▸ Travail demandé:
1. Relevez, dans l'extrait sur le film consacré à Musashi, tous les attributs traditionnels de l'épopée que comporte la quête initiatique du héros.
2. Poursuivez l'extrait sur le film consacré à Musashi en partant de sa dernière phrase.

▸ Extrait choisi:
◆ ◆ ◆ ◆ ◆

Dans l’esprit du premier opus, mais cette fois-ci encouragée par la narration, la quête initiatique du héros bat son plein. Elle comporte tous les attributs traditionnels de l’épopée au sens aristotélicien du terme, du voyage et de la grande force du protagoniste en passant par son caractère orgueilleux, sa remise en question, ou l’indécision qui prélude au passage à l’âge adulte. L’entraînement du moine a porté ses fruits, Musashi est désormais « trop fort » comme lui dit un autre qu’il croise en chemin et grâce auquel il saura méditer sur son comportement. Afin de suivre les voies du sabre et du samouraï, ne lui manque que celles de la justice, de la sagesse et de la miséricorde (qui s’exprimera bel et bien sur la fin). L’écriture se montre en ce sens plus fine qu’auparavant, particulièrement lors des scènes de confrontation morale qui feront prendre conscience à Musashi des valeurs essentielles qu’il cherche à défendre, et sur lesquelles il n’a semble-t-il pas tout à fait de prise concrète. Mentionnons par exemple « l’affûteur d’âmes » de la petite échoppe de Kyoto, qui refuse de prendre en charge les lames de Musashi s’il ne convoite que le duel dans le but d’occire ses adversaires et de prouver au monde sa supériorité. Une belle leçon pour l’arrogant vaniteux qu’il était, et une manière astucieuse de développer le personnage sur le long terme. Plus proche du ronin Sanjuro dans le film éponyme de Kurosawa Akira, Mifune Toshiro ouvre de tous nouveaux aspects plus matures concernant la caractérisation du personnage de Musashi.
Duel à Ichijoji prend également le temps de construire, par l’invocation assumée du mélodrame, la nébuleuse de relations autour de Musashi, notamment ses promises Otsu (Yachigusa Kaoru) et Akemi (Okada Mariko) dont le temps d’écran se voit assurément décuplé. La première trouve le réconfort en pensant au jour où elle croisera la route de Musashi à nouveau, de qui elle est éperdument amoureuse. La deuxième, quant à elle, fuit sa condition et son mariage forcé par le rêve illusoire de séduire le samouraï qui n’a d’yeux que pour la voie du sabre. Ces querelles féminines ne révèlent jamais de parti pris, preuve s’il en est d’une certaine subtilité de l’opus malgré sa frivolité ambiante.

◆ ◆ ◆ ◆ ◆

▸ Données affichées:
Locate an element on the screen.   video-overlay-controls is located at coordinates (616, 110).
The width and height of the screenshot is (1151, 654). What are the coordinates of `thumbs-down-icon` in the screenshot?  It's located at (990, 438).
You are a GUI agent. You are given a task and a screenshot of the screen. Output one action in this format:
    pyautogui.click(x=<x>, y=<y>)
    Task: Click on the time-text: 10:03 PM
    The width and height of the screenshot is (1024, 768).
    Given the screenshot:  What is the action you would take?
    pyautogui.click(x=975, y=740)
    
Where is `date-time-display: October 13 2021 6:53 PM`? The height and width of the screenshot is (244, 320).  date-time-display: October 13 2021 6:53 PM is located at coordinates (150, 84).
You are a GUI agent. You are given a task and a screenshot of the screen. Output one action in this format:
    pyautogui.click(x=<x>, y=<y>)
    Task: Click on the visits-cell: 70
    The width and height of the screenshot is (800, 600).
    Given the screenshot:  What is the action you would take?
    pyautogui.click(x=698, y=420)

◆ ◆ ◆ ◆ ◆

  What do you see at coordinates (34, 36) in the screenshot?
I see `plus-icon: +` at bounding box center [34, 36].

◆ ◆ ◆ ◆ ◆

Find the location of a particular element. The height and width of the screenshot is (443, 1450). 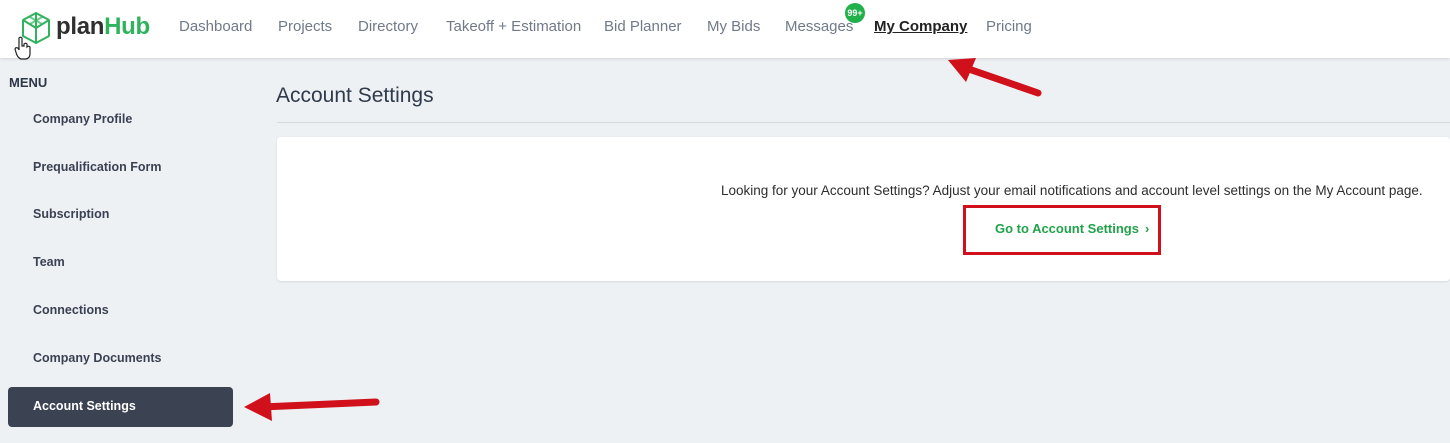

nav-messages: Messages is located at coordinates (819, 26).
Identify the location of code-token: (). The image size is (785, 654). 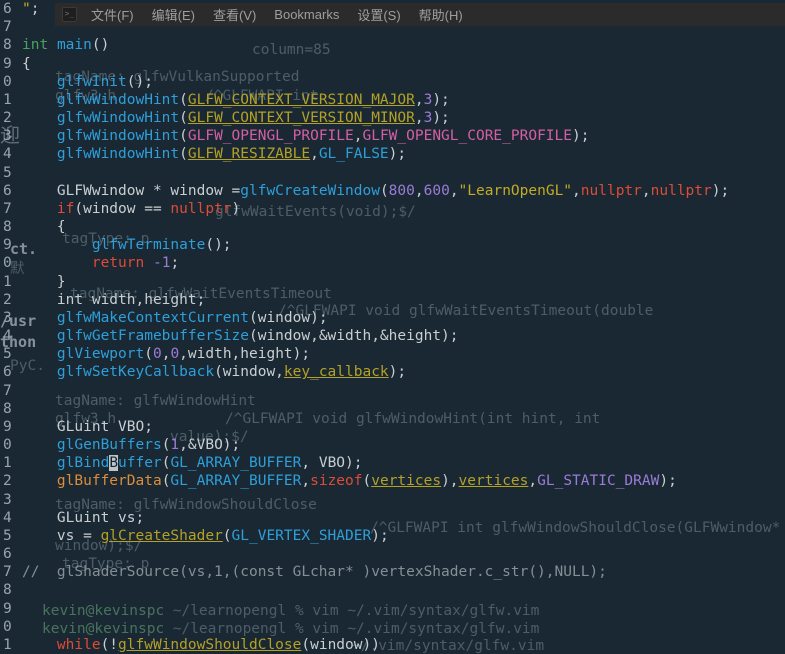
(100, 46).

◆ ◆ ◆ ◆ ◆

▸ Réponses dans l'ordre:
1.
- le voyage
- la grande force du protagoniste
- son caractère orgueilleux
- sa remise en question
- l'indécision qui prélude au passage à l'âge adulte

2.
Un nouveau personnage est par ailleurs introduit, celui de Sasaki Kojiro (Tsuruta Koji), sabreur affirmé mais désinvolte, jouant le rôle de médiateur et de témoin sournois pour l’affrontement à venir entre Musashi et le chef du clan Yoshioka. Ce dernier est au centre de l’intrigue d’époque, ou plutôt ses élèves, tous décidés à tendre un piège à Musashi afin de raviver l’honneur d’une succession de défaites (spécialement celle du frère défunt de Yoshioka Seijuro). Une spirale de violence et de coups bas que la narration comme la mise en scène tendent à inscrire dans un cadre réaliste, conformément aux luttes de pouvoir qui rongent la société féodale, et dans laquelle s’efforcent de (sur)vivre les différents protagonistes. Tout ceci finit indubitablement par évoquer les westerns de John Ford, jusqu’au travail photographique crépusculaire (formidable) de Yasumoto Jun en Eastmancolor fourni par la Toho.
Suppléments du coffret Carlotta
La Trilogie Musashi ou l’Âge d’or du cinéma japonais (22mnt) : Pascal-Alex Vincent, enseignant à la Sorbonne et réalisateur de fictions comme de documentaires (dont, récemment, Satoshi Kon l’illusionniste) revient sur l’explosion post-guerre du cinéma japonais, et de la légendaire Toho dans les années 1950. Avec un regard d’expert sur cette époque, l’académicien nous éclaire sur l’interdépendance qu’il y eut entre l’avènement de la couleur en Fujicolor, puis en Eastmancolor, et la concurrence acharnée entre les studios qui permit à des projets ambitieux de voir le jour, à l’image de la Trilogie Musashi d’Inagaki Hiroshi. L’ensemble est agrémenté d’analyses et d’anecdotes de tournage passionnantes, comme la présence phare du directeur d’effets spéciaux de la série Godzilla (et de nombreux kaiju eiga) Tsuburaya Eiji sur la bataille introductive de La Légende de Musashi (1954).
La Construction d’un mythe (24mnt) : Au tour du captivant Fabien Mauro de nous présenter la Trilogie Musashi, auteur de deux ouvrages d’exception : Ishiro Honda : Humanisme monstre (2018) et Kaiju, Envahisseurs & Apocalypse : L’Âge d’or de la science-fiction japonaise (2020). Chaque film est parcouru avec grand soin, placé dans son contexte de production, et approché d’un angle très judicieux : la construction du héros. A partir des théories de Joseph Campbell sur le monomythe et la mythologie comparée, l’essayiste dresse le portrait de cet incontournable modèle de protagoniste de la littérature japonaise, qui, du Sugata Sanshiro de La Légende du grand judo (1943) jusqu’à Luke Skywalker ou Aragorn, influença tout un pan de la culture mondiale.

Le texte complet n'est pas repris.